Es ist die Geschichte von Alicia, gespielt von Eva Charlotte Koschinsky, die uns im Film ihre Innenwelt offenbart. Ihre Vorstellungen von Liebe, die eigene Beziehung zu Patrick (Christian Ramcke) und die als Störfaktor der perfekten Beziehung auftretende Jenny (Jana Ulrika Peinelt) spielen dabei eine tragende Rolle.

In diesem Film hast du das erste Mal Regie geführt, wie waren deine Erfahrungen?

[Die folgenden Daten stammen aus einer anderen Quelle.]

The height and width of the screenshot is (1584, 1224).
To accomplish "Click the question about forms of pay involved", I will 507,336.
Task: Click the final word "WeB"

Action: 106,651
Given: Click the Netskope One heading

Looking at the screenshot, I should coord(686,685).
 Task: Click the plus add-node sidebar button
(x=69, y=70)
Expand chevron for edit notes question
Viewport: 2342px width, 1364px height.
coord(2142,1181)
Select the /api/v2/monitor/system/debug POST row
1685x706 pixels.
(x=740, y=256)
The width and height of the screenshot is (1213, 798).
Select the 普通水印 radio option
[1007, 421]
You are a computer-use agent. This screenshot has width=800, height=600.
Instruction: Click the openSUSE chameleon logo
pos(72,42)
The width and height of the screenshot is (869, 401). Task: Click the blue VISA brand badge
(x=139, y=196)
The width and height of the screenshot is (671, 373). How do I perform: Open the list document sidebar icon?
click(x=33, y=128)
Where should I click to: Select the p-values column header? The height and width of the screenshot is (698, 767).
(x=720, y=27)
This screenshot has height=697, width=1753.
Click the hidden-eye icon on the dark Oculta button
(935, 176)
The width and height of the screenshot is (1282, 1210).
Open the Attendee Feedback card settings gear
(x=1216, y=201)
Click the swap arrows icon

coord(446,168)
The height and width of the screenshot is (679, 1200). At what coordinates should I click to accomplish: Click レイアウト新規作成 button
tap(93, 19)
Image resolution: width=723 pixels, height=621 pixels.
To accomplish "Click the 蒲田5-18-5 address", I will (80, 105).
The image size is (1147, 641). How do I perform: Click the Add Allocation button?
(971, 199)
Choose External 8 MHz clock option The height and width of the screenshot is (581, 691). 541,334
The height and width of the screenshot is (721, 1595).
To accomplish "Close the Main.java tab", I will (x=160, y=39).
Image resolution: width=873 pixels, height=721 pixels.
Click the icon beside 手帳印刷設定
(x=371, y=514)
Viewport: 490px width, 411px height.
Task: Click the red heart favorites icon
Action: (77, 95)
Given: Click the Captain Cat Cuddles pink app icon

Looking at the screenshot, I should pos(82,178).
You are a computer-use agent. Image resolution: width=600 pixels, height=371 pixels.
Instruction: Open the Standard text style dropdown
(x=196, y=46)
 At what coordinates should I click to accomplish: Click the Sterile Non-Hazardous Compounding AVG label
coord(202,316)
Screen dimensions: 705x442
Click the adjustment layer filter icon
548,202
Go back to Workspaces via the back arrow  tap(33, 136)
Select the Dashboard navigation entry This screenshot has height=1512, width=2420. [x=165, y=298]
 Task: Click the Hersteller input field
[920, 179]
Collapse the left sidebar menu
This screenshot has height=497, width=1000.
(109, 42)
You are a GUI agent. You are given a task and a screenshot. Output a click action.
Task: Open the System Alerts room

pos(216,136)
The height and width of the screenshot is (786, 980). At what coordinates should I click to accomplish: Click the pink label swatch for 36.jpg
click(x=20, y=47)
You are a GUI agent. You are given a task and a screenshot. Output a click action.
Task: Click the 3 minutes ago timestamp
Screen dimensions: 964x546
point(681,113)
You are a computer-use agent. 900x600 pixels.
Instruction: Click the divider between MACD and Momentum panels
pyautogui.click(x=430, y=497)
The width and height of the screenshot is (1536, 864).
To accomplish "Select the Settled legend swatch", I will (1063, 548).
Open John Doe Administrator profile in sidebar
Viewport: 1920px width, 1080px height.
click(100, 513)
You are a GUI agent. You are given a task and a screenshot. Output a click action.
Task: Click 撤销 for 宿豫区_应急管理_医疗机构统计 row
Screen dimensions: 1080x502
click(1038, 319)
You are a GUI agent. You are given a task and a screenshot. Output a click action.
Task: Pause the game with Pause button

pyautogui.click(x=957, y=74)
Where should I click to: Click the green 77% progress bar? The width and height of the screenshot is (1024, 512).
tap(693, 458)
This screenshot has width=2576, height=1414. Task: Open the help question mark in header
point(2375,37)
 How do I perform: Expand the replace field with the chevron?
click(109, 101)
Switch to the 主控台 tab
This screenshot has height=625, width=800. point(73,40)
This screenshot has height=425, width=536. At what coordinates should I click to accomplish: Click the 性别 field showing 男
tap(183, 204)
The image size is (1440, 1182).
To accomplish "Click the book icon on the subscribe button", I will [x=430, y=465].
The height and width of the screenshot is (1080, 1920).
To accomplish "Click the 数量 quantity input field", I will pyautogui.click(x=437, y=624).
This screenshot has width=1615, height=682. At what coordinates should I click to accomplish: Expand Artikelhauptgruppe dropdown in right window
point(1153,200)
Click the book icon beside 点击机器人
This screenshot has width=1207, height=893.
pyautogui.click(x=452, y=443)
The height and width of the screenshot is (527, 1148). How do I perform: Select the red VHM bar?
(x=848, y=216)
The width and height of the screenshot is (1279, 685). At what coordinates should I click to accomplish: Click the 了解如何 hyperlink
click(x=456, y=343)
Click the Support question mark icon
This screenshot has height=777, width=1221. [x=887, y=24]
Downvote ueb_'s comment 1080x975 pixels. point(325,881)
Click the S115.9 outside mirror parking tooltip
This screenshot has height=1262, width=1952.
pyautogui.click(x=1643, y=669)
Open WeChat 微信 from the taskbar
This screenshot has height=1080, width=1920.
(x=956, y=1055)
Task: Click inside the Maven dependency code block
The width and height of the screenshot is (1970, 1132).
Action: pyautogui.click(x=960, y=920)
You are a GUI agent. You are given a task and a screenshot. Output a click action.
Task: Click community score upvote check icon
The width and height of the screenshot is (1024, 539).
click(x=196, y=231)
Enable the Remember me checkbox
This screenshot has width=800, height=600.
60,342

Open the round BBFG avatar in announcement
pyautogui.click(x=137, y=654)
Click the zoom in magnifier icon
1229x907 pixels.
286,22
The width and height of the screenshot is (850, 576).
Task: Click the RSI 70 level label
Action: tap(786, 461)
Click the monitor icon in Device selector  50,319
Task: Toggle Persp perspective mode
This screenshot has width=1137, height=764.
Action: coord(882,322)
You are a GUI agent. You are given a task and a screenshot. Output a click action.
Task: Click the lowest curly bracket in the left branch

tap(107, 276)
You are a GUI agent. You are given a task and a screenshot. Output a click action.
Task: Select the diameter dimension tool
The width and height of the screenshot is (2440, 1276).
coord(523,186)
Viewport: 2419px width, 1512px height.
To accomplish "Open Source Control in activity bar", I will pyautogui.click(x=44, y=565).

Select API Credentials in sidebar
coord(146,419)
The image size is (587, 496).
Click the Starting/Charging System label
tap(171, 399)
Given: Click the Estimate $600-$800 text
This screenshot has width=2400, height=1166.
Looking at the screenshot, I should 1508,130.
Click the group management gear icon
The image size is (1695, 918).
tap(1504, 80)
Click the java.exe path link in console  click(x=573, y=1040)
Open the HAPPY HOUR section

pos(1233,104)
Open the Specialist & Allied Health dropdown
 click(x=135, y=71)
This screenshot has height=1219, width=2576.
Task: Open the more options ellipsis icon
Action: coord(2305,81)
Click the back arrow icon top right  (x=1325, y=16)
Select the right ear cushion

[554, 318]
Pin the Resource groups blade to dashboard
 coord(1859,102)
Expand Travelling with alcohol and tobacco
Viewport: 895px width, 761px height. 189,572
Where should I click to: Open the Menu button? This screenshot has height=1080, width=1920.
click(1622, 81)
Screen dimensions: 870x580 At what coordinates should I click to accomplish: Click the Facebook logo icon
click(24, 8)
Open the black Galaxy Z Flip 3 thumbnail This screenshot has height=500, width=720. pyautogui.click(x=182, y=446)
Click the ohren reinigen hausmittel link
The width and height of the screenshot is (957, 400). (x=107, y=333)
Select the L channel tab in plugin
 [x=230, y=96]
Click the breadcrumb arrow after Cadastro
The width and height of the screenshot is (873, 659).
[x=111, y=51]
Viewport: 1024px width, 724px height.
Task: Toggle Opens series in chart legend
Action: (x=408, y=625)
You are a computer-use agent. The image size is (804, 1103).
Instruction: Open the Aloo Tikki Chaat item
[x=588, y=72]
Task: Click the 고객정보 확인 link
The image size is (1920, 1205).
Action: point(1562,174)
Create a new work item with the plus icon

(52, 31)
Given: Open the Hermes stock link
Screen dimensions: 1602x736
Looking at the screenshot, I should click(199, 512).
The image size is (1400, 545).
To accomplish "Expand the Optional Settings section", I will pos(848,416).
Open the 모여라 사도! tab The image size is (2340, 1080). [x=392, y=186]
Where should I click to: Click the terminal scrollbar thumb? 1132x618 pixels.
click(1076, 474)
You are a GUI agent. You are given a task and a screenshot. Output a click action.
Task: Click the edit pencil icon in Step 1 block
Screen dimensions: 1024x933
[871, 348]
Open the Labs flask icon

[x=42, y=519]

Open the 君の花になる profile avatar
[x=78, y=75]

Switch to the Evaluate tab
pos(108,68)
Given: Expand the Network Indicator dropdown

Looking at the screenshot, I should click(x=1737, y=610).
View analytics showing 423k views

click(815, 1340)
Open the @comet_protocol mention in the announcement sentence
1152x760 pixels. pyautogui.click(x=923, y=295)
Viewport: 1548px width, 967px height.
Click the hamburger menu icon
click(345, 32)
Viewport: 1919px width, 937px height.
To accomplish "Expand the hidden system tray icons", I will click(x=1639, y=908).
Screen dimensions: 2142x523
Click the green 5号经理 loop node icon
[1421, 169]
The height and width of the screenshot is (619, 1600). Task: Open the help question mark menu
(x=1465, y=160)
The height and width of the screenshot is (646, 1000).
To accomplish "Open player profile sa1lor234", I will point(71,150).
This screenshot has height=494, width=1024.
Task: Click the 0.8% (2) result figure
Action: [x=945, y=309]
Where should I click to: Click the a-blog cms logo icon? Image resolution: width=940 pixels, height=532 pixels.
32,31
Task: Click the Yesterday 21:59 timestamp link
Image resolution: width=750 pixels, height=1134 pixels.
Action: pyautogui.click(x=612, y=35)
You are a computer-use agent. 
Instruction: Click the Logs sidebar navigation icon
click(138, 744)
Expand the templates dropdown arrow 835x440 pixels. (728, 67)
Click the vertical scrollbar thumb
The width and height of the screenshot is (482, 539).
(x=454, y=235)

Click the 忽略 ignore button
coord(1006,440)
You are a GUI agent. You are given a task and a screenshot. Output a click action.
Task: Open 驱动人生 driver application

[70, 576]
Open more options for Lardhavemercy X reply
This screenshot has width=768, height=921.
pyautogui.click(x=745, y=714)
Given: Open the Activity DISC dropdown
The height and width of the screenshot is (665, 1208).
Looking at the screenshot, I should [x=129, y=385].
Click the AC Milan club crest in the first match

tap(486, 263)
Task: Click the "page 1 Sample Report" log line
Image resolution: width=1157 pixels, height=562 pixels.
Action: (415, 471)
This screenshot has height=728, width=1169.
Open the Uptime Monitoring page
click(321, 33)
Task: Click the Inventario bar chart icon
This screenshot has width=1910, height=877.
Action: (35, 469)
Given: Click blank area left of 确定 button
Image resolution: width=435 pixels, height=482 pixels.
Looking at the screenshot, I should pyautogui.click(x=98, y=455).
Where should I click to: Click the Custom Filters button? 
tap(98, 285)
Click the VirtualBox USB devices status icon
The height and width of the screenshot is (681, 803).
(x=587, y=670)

Ja stimmt, normalerweise bin ich im Kamera-Department zu Hause. Das hat diesmal Torben Sachert übernommen. Wenn man Regie führt, nimmt man einen ganz anderen Blickwinkel zum Film ein. Als Kameramann hat man die Aufgabe die Bilder zu gestalten. Als Regisseur arbeitet man dagegen viel intensiver mit den Schauspielern. Das hat mich an der Aufgabe gereizt. Ich möchte an dieser Stelle einen großen Dank an meine Regieassistentin Alexandra Eck aussprechen. Sie hat schon bei vielen Filmen Regieassistenz gemacht und ihre Erfahrung hat mir den Einstieg mehr als erleichtert. Auch die Arbeit mit Torben war großartig. Überhaupt, das ganze Team.

Wie arbeitet es sich mit einem Kameramann wie Torben Sachert, der seit Jahren im Filmgeschäft tätig ist?

Sehr angenehm. Wir kennen uns schon seit einigen Jahren und haben ähnliche Vorstellungen davon, wie ein Film funktioniert und aussehen muss. Vorher haben wir im gleichen Department zusammen gearbeitet, da war diese Rollenverteilung als Kameramann und Regisseur natürlich neu für uns. Zwischen uns besteht ein großes Vertrauensverhältnis, so ist es auch möglich, über Einstellungen zu diskutieren, wenn man verschiedener Meinungen ist.

Du hast bewusst nur mit einem kleinen Team gearbeitet. Warum?

Die Story des Films ist sehr intim und ich wollte für die Schauspieler die richtige Atmosphäre am Set erzeugen, damit sie sich ganz auf ihre Rolle einlassen können. Außerdem finde ich die Arbeit in kleinen Teams sehr angenehm.

Das Drehbuch stammt von dir. Wie lange hast du daran gearbeitet?

Den ersten Entwurf habe ich in einer Nacht geschrieben. Danach begann die Überarbeitungsphase, die ein halbes Jahr dauerte und in der sich langsam der endgültige Film herausbildete. Es nützt kein schöner Text, wenn man den nicht in Bildern erzählen kann. Auch die Arbeit mit den Schauspielern und an der Auflösung des Films modifiziert das Drehbuch mehrfach bis es schließlich drehreif ist.

Wann wird der Film fertig sein?

Ich denke, so Mitte bis Ende September wird er hier in Kiel Premiere haben. Danach würde ich ihn gerne bei Filmfestivals einreichen und hoffe, dass er auch hier in Kiel bei diversen Veranstaltungen laufen wird.

Zum Schluss würde ich mich gern noch einmal herzlich bei Thomas Plöger vom Studentenwerk und bei Kostja Eulitz, dem Besitzer des Blüchers, für die Bereitstellung der Drehorte bedanken.